A playground for the rich?

So where are we now? The truth is that no-one knows. It’s clear that the economic impact on Edinburgh of the loss of even one Festival, with its 4.4 million visitors, will be severe, and for some disastrous. It’s also clear that even before the coronavirus crisis, the Festivals were approaching a reckoning with the city, which has been increasingly overwhelmed by Airbnb-driven hyper-tourism in recent years. And despite the best efforts of many individual artists and arts organisations, far too many Edinburgh citizens – and too many artists everywhere – continue to feel excluded from the Festival and Fringe, which often looks like, and to some extent is, a playground for the rich.
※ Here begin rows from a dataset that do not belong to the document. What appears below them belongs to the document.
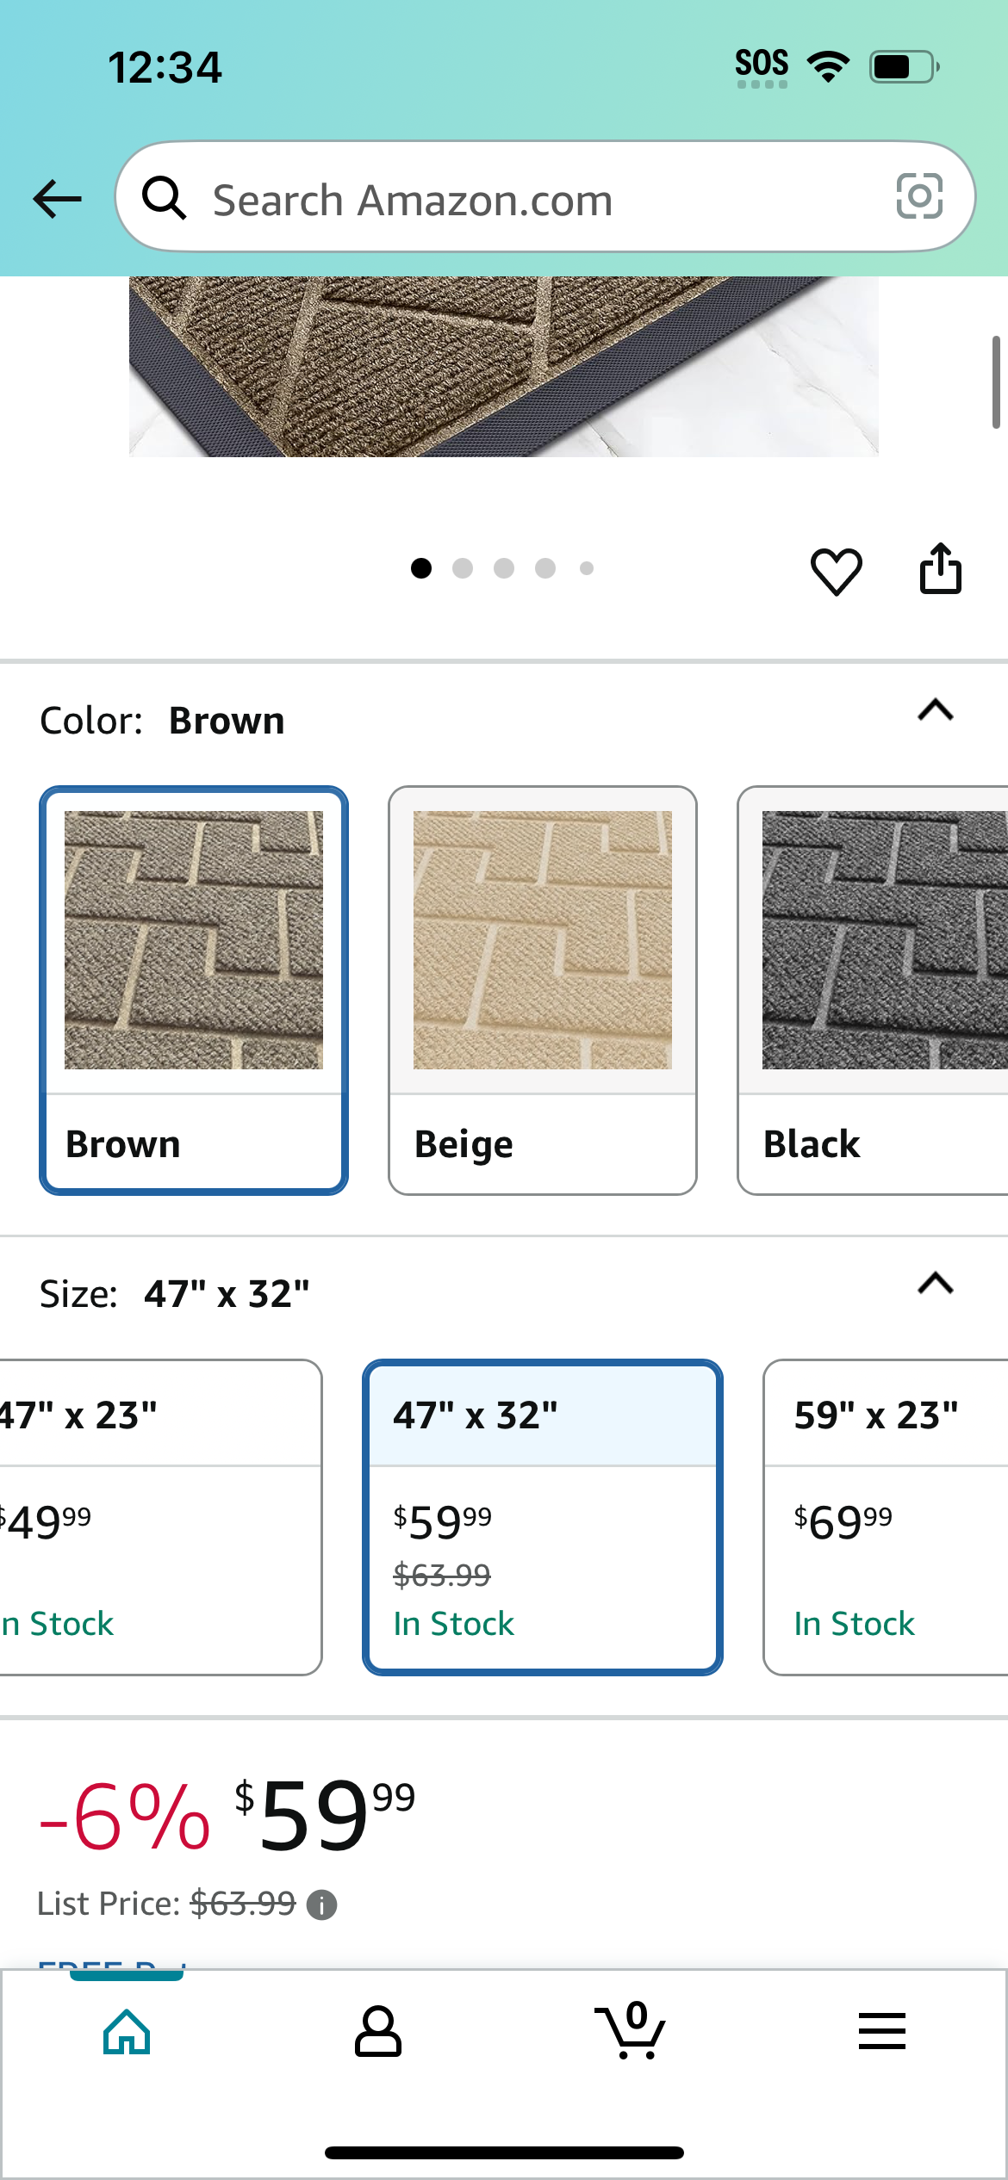Image resolution: width=1008 pixels, height=2180 pixels.
Task: Tap the share icon
Action: click(940, 568)
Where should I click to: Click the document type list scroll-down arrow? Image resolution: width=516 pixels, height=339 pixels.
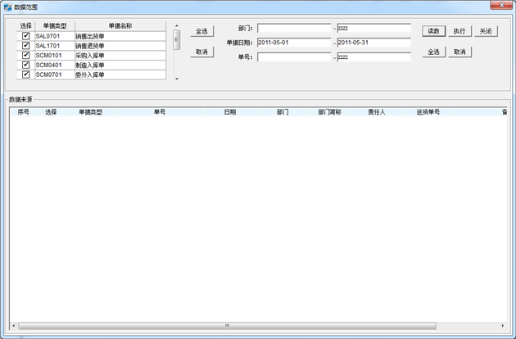pyautogui.click(x=176, y=79)
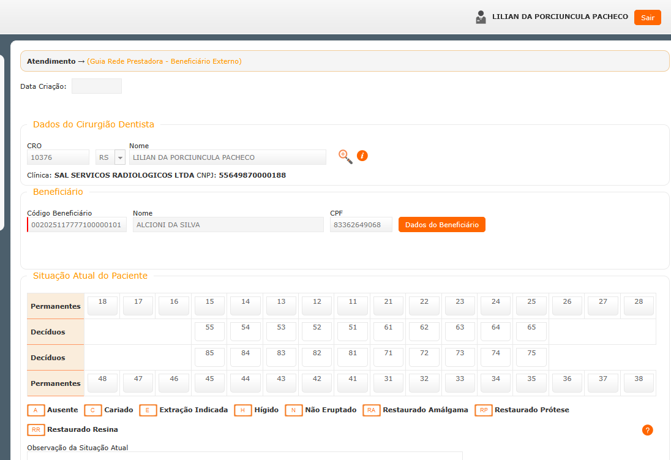The width and height of the screenshot is (671, 460).
Task: Select the Extração Indicada 'E' legend box
Action: click(x=148, y=410)
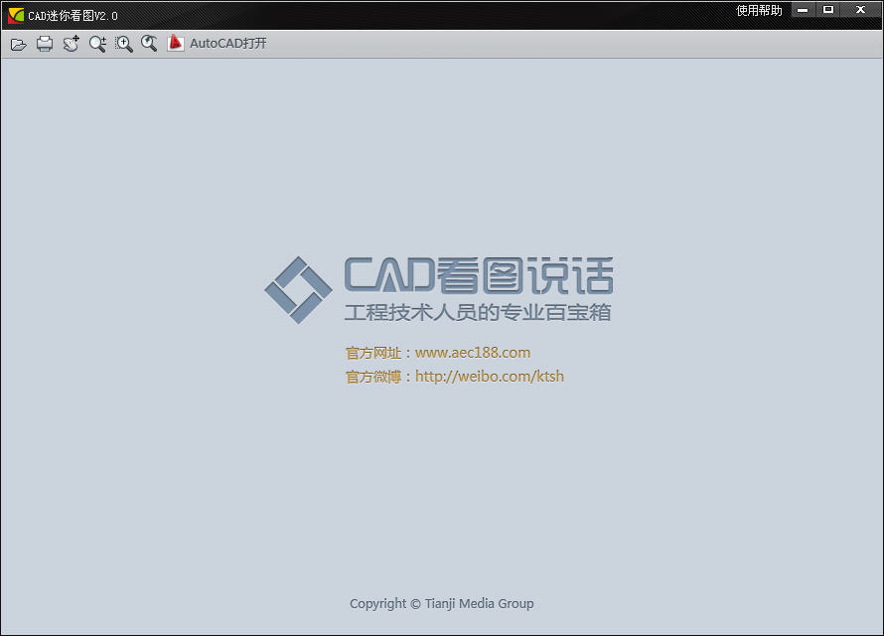Click the title text CAD迷你看图V2.0
This screenshot has width=884, height=636.
click(72, 15)
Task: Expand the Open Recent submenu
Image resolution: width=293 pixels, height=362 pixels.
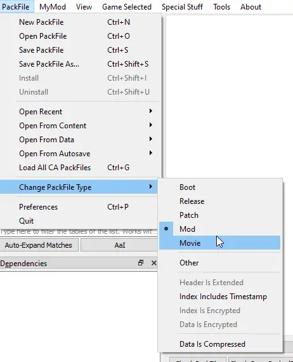Action: (x=79, y=112)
What happens in the next year, in other words – in the way of debate and agreement about how to take the Festivals forward, how to confront these huge issues, how to reach a new understanding with Edinburgh and its people, and how to respond to the new times we are facing – will determine whether the Festivals as we have known them survive and thrive, or gradually begin to fade into history. There’s no doubt that we have the human and cultural resources to bring Edinburgh’s festivals back stronger, better loved, and more accessible than ever, in 2021 and beyond. The care, vision and leadership shown by Scotland’s top arts organisations during these hard weeks has been truly impressive; and the passion of artists across Scotland and far beyond to sustain, reform and reimagine these festivals, and never to let them go, is palpable. The road ahead, though, will be a relentlessly tough one; redeemed only by the fact that as the founders of the Edinburgh Festival knew 73 years ago, art exists to try to imagine the impossible, to rebuild bridges where they have been wrecked by history, and to begin again, after dark times, making something new.